Here’s a complete solution covering all three critical areas:
API Gateway Payload Limits:
The Oracle IoT Cloud Platform API gateway enforces a 2MB payload limit per request by default, with a maximum configurable limit of 10MB. However, increasing the limit isn’t recommended for bulk ingestion scenarios due to timeout and memory constraints. Instead, work within the 2MB limit using proper chunking strategies.
To optimize within this constraint, enable gzip compression on your HTTP requests. Add the header Content-Encoding: gzip and compress your JSON payload before transmission. Example implementation:
import gzip
import json
payload = json.dumps(events).encode('utf-8')
compressed = gzip.compress(payload)
headers = {'Content-Encoding': 'gzip'}
Compression typically achieves 3-5x reduction for JSON event data, allowing you to send 6000-10000 events in a single 2MB request. Monitor the actual compressed payload size and adjust batch sizes dynamically based on compression ratios observed in your data.
Chunked Upload Strategy:
Implement intelligent chunking based on payload size, not event count. Calculate chunk boundaries dynamically: serialize events to JSON incrementally, tracking cumulative size, and create a new chunk when size approaches 1.5MB (leaving 500KB headroom for HTTP overhead and compression variability).
Here’s the chunking algorithm:
chunks = []
current_chunk = []
current_size = 0
for event in events:
event_json = json.dumps(event)
event_size = len(event_json.encode('utf-8'))

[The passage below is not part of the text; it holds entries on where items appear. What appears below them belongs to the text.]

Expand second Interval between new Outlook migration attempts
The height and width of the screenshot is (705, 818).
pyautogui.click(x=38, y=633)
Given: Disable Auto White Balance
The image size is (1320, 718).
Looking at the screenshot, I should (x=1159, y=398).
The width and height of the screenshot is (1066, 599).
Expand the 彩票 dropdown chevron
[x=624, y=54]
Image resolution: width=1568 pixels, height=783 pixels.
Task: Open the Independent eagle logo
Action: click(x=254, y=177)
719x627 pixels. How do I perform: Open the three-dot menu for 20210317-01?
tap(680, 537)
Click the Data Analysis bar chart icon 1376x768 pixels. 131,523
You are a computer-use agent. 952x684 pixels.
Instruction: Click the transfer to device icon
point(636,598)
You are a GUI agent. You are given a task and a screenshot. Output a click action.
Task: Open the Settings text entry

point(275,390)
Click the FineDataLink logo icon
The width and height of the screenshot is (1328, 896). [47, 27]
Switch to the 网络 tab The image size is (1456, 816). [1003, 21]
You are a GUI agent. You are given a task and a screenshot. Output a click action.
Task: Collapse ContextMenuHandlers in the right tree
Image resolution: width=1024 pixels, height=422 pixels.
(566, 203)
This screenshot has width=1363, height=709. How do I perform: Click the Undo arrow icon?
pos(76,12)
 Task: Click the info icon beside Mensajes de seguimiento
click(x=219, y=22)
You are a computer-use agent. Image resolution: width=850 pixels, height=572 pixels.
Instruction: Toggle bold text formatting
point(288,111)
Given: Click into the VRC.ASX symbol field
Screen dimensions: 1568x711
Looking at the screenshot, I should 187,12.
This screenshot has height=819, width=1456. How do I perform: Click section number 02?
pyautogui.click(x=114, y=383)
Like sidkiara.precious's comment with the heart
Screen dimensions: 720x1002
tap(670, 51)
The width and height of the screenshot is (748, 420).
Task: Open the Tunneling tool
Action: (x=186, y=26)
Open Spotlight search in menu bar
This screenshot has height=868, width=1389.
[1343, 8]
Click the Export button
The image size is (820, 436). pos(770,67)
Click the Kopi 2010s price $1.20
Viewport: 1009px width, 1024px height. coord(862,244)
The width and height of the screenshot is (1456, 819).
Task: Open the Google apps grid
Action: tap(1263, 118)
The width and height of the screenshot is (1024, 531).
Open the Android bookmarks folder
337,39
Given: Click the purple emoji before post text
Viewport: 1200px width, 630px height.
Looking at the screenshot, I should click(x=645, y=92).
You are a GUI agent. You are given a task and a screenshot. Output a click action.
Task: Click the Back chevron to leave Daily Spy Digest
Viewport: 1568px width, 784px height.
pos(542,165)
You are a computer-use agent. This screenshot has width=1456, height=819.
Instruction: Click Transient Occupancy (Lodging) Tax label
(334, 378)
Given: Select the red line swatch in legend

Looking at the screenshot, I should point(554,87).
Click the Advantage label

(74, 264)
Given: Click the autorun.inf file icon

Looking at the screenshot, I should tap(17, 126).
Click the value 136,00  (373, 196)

if current_size + event_size > 1.5 * 1024 * 1024:
chunks.append(current_chunk)
current_chunk = [event]
current_size = event_size
else:
current_chunk.append(event)
current_size += event_size
Use the bulk ingestion transaction API for atomicity. Before uploading chunks, create a transaction: POST /iot/api/v2/apps/events/bulk/transaction which returns a transaction ID. Upload each chunk with the transaction ID in the header: X-Transaction-ID: {txnId}. After all chunks upload successfully, commit the transaction: POST /iot/api/v2/apps/events/bulk/transaction/{txnId}/commit. If any chunk fails, rollback: POST /iot/api/v2/apps/events/bulk/transaction/{txnId}/rollback.
Implement parallel chunk uploads with concurrency limits. Upload 3-5 chunks concurrently to improve throughput while avoiding API rate limits. Use a semaphore or worker pool pattern to control concurrency. Monitor response times and adjust concurrency based on observed latency.
Bulk Data Ingestion Best Practices:
Implement comprehensive retry logic with exponential backoff. For transient failures (503, 429, 502), retry with delays: 1s, 2s, 4s, 8s, up to 60s max. For 413 errors, reduce chunk size by 25% and retry. For other 4xx errors (except 429), don’t retry as they indicate client errors.
Add rate limit awareness: parse the X-RateLimit-Remaining and X-RateLimit-Reset response headers. If remaining quota is low, add delays between chunk uploads. Calculate optimal upload rate: chunks_per_window = X-RateLimit-Remaining / chunks_remaining. Insert delays to spread uploads evenly across the rate limit window.
Implement idempotency for safe retries. Include a unique event ID in each event and set X-Idempotency-Key header per chunk. The API gateway deduplicates requests with the same idempotency key within a 24-hour window, preventing duplicate ingestion on retry.
Add comprehensive logging and monitoring. Log chunk upload attempts, sizes, durations, and outcomes. Track metrics: total events uploaded, chunks sent, retry counts, transaction commit/rollback rates. Set up alerts for high failure rates or transaction timeouts.
For your specific scenario with 10k-15k events per batch: expect to create 8-12 chunks of ~1.5MB each (with compression). With parallel uploads (5 concurrent), total upload time should be 30-60 seconds. Implement this in your nightly batch job and you’ll eliminate the data loss while staying within API limits.